EXERCISE DESCRIPTION: Below are the entries. Transcribe exactly the lines from the one with "Where should I click to: Click" through the one with "Given: Click the help", ends included, and leave out all others.

(Pixel coordinate grounding data)
---
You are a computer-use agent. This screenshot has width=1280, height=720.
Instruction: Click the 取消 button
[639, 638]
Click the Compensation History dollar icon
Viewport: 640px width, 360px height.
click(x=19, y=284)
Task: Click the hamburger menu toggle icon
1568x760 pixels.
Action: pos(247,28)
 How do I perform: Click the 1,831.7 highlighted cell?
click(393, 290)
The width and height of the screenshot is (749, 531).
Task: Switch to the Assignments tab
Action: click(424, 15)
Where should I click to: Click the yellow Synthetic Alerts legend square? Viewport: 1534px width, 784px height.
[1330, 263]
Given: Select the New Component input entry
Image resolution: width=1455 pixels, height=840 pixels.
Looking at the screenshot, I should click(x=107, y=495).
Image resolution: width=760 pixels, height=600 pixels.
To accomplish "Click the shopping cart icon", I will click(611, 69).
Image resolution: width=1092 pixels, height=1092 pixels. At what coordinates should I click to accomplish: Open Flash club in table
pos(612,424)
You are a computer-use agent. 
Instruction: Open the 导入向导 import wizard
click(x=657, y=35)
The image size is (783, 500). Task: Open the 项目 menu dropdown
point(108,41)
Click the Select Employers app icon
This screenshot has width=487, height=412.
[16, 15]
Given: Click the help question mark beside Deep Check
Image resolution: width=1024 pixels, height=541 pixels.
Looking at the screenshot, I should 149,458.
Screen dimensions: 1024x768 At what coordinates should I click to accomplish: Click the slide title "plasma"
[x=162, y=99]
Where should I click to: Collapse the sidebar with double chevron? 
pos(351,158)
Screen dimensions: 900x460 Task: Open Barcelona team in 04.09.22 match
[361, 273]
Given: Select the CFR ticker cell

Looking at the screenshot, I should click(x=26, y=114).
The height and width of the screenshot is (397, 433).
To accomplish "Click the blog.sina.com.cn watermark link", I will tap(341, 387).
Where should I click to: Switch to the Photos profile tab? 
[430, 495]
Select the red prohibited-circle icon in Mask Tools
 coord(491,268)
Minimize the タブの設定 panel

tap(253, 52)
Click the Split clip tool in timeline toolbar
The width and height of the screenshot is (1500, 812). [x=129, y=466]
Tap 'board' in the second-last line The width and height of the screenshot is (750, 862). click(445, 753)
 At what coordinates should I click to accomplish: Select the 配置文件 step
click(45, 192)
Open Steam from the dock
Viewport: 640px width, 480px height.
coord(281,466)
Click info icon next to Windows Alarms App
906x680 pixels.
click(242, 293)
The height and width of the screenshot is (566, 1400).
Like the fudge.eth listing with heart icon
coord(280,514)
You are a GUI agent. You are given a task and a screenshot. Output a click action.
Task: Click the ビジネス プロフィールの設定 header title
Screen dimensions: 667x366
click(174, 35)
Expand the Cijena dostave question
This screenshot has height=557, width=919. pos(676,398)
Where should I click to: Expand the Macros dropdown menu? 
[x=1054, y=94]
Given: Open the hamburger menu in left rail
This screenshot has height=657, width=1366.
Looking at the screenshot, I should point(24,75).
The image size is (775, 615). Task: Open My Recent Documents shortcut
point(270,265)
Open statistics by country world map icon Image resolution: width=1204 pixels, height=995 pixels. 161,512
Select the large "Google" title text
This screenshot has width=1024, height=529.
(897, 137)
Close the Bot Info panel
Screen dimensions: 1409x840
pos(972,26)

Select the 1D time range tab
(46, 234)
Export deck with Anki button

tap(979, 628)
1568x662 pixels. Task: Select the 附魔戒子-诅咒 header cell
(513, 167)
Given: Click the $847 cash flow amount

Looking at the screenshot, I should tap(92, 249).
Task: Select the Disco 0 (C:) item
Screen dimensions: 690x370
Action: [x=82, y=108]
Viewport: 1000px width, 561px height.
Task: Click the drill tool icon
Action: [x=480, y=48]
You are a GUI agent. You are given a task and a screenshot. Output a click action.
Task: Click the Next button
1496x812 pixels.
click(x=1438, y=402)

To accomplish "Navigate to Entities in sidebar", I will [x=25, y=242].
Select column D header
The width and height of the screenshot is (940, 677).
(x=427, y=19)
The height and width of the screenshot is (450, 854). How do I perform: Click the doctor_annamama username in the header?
---
SOLUTION FOR THIS EXERCISE:
Where should I click to: Click the yellow Synthetic Alerts legend square? Viewport: 1534px width, 784px height.
[1330, 263]
Given: Select the New Component input entry
Image resolution: width=1455 pixels, height=840 pixels.
Looking at the screenshot, I should click(x=107, y=495).
Image resolution: width=760 pixels, height=600 pixels.
To accomplish "Click the shopping cart icon", I will click(611, 69).
Image resolution: width=1092 pixels, height=1092 pixels. At what coordinates should I click to accomplish: Open Flash club in table
pos(612,424)
You are a computer-use agent. 
Instruction: Open the 导入向导 import wizard
click(x=657, y=35)
The image size is (783, 500). Task: Open the 项目 menu dropdown
point(108,41)
Click the Select Employers app icon
This screenshot has width=487, height=412.
[16, 15]
Given: Click the help question mark beside Deep Check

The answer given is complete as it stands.